Task goal >>
Report each line from the records where the string "will" turns up.

Recorded information >>
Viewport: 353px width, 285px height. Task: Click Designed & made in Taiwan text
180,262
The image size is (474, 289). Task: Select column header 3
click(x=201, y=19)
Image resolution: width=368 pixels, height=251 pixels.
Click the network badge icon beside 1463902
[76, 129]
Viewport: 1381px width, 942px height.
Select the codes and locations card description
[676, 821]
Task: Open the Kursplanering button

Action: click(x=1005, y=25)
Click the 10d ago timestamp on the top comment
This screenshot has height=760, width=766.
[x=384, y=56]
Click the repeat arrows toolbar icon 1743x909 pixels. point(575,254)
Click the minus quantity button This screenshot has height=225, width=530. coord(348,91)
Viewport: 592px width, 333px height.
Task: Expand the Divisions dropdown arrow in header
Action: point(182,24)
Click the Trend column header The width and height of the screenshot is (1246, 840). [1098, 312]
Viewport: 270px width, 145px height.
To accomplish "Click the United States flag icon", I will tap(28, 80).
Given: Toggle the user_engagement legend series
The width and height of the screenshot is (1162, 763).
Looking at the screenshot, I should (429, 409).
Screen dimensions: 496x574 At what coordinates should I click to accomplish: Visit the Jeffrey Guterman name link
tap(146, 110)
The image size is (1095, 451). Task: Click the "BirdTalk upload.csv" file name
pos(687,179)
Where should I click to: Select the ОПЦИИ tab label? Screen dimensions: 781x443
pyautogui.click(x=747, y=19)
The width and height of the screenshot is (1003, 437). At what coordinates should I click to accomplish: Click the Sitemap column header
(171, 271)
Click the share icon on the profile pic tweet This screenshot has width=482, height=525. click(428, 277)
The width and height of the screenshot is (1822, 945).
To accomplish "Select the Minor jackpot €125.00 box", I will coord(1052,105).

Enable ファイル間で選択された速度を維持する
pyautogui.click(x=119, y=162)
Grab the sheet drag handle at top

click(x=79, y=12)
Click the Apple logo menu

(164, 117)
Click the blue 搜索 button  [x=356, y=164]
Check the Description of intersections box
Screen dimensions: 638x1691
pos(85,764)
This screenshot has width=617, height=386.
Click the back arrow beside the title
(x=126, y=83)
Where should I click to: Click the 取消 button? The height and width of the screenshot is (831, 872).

Answer for the task >>
To accomplish "Click the United States flag icon", I will tap(28, 80).
To accomplish "Select the Minor jackpot €125.00 box", I will coord(1052,105).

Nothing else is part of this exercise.